- Recognise inflammatory reactions to systemic disease.
Panniculitis is the term used for a group of disorders in which inflammation primarily affects subcutaneous tissue.
- Erythematous or violaceous nodules in subcutaneous fat
- Nodules may be soft or hard
- May ulcerate or discharge pus or liquefied fat
- Classified according to histology: septal or lobular inflammation with or without vasculitis
- Idiopathic lobular panniculitis may involve visceral fat or internal organs resulting in fever, nausea and vomiting, abdominal pain and sometimes, death.
- Associated with emphysema in α1 antitrypsin deficiency
- Pancreatitis or pancreatic carcinoma may cause painful liquefying panniculitis
- Subacute septal panniculitis resulting in painful red nodules, mainly of lower legs
- Mostly seen in young adult females
- Often accompanied by fever, malaise and arthralgia especially of ankles
- Resolves in 6 – 12 weeks, depending on aetiology
- Treated by elevating and resting the limbs, salicylates and NSAIDs
- Aetiology includes sarcoidosis, beta haemolytic streptococcal infection, tuberculosis, many other infectious agents, inflammatory bowel disease, malignancies, Behçet’s syndrome, Sweet’s disease and drugs (sulphonamides, oral contraceptive pill).
Erythema multiforme (EM) is an acute eruption of erythematous target or iris-shaped plaques that may blister, typically involving the extremities (face, palms, soles and distal limbs).
- EM is more common in men than women and 50% are under 20 years of age.
- EM minor is an eruption of classic target lesions on the extremities and persists for one to three weeks associated with mild fever and malaise.
- EM minor is often preceded by infection (herpes simplex, orf, mycoplasma, vaccination).
- Recurrent EM is nearly always due to recurrent herpes simplex and can be prevented by prophylactic oral acyclovir.
- EM major or Steven’s Johnson syndrome is predominantly a mucosal eruption of erosions and blisters in the oropharynx, on the lips, conjunctivae and genitalia accompanied by fever and prostration. Requires hospitalisation for supportive care.
- EM major is usually a drug eruption especially to sulphonamides, anticonvulsants, allopurinol and antibiotics.
Toxic epidermal necrolysis
- Toxic epidermal necrolysis (TEN) is characterised by widespread tender erythema of skin and mucosa followed by extensive cutaneous and mucosal necrosis and denudation within 2 or 3 days.
- Drugs are responsible for more than 80% of cases of TEN, most often sulphonamides, phenytoin, carbamazepine, allopurinol, lamotrigine and anti-inflammatories, but many drugs have been occasionally implicated. The most recently prescribed medications should be immediately discontinued and should never be readministered.
- Acute graft versus host disease may also result in TEN and is usually fatal.
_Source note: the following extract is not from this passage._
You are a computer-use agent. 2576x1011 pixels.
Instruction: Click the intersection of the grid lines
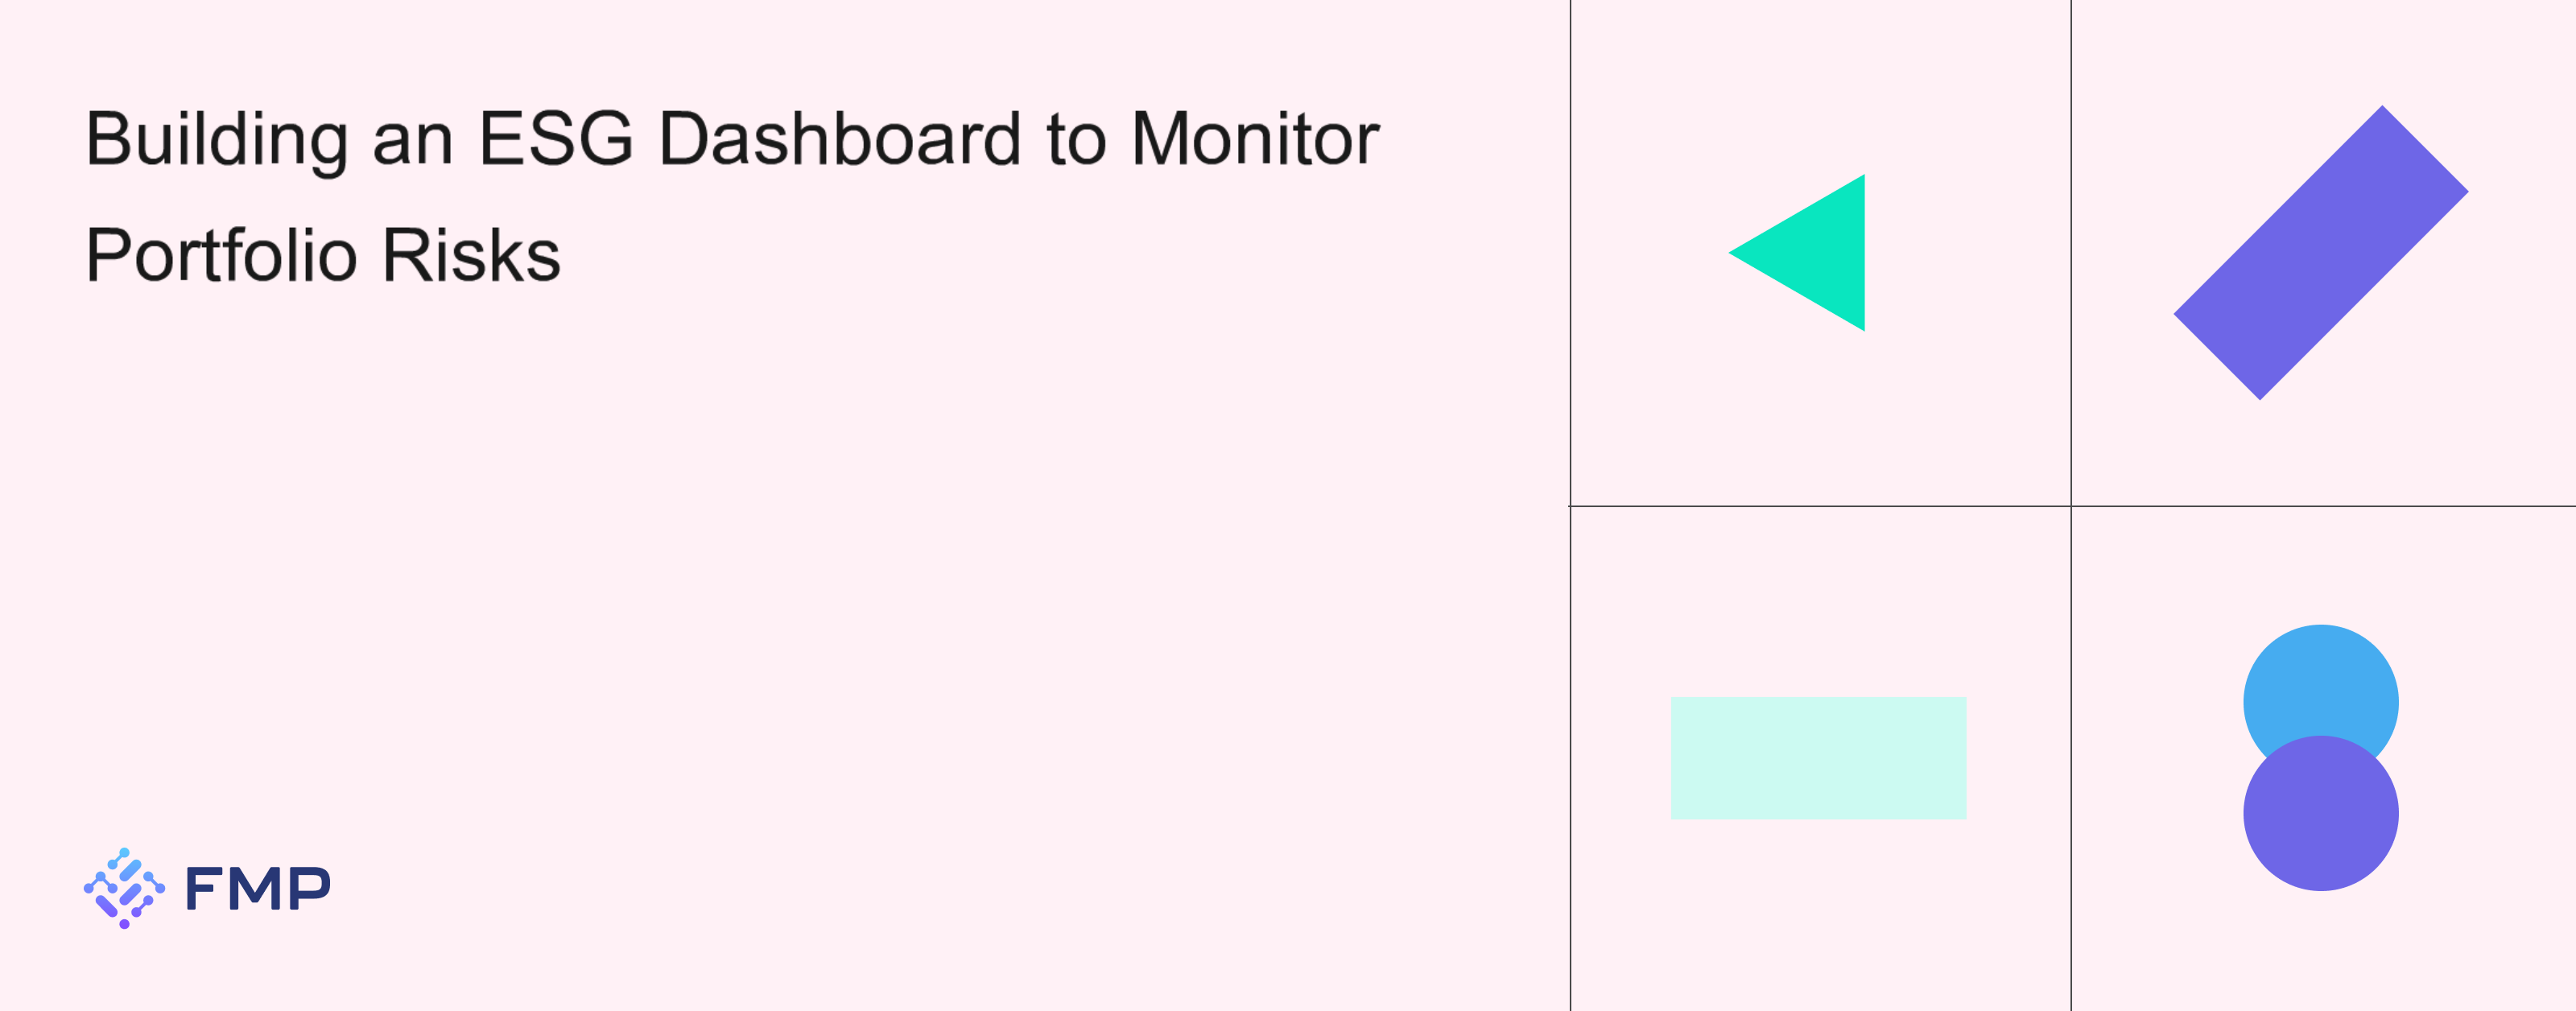[2071, 506]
- TEN is potentially life threatening due to multisystem involvement including renal tubular necrosis, eroded gastrointestinal and respiratory tracts, neutropaenia
- Mechanism related to cell-mediated cytotoxic reaction against epidermal cells.
- Management should be in an intensive care unit and may require early intravenous immunoglobulins or cylcosporin (not corticosteroids) as well as expert supportive care.
Several patterns of annular erythema are described, sometimes specific to the underlying aetiology.
- Erythema chronicum migrans: Lyme disease
- Erythema marginatum: acute rheumatic fever
- Erythema gyratum repens: malignancy
Erythema annulare centrifugum results in expanding erythematous annular and polycyclic plaques, generally on the trunk.
- It may be mildly itchy, and scaly on the trailing edge of the ring.
- It can be confused with many other skin conditions including fungal infection, psoriasis, pityriasis rosea and seborrhoeic dermatitis.
- Underlying causes include dermatophyte infection, candidiasis, drugs, cancer but most cases appear to be idiopathic and chronic.
Erythema gyratum repens in patient with metastatic gastric cancer
Typical trailing scale in chronic annular erythema
Dermatoses with dense dermal infiltrates of neutrophils include:
- Pyoderma gangrenosum (PG)
- Sweet’s disease
- Overlap disorders including acute pustular vasculitis
Pyoderma gangrenosum is associated with inflammatory bowel disease, rheumatoid arthritis and haematological malignancies but occasionally arises in otherwise healthy individuals. Sweet’s can have similar causes but more often follows an upper respiratory tract infection
Pyoderma gangrenosum results in severe ulceration characterised by an overhanging necrotic edge and severe pain. It most commonly arises on the lower legs and may be very difficult to control requiring one or more systemic immune suppressive medications.
Sweet’s disease presents as rapidly evolving juicy “pseudo-vesicular” plaques accompanied by fever, leukocytosis, conjunctivitis and arthralgia. The lesions are most often located asymmetrically on the upper extremities, neck and face. They heal within two or three months without scarring, but resolve very quickly if treated with oral prednisone for 4 to 6 weeks.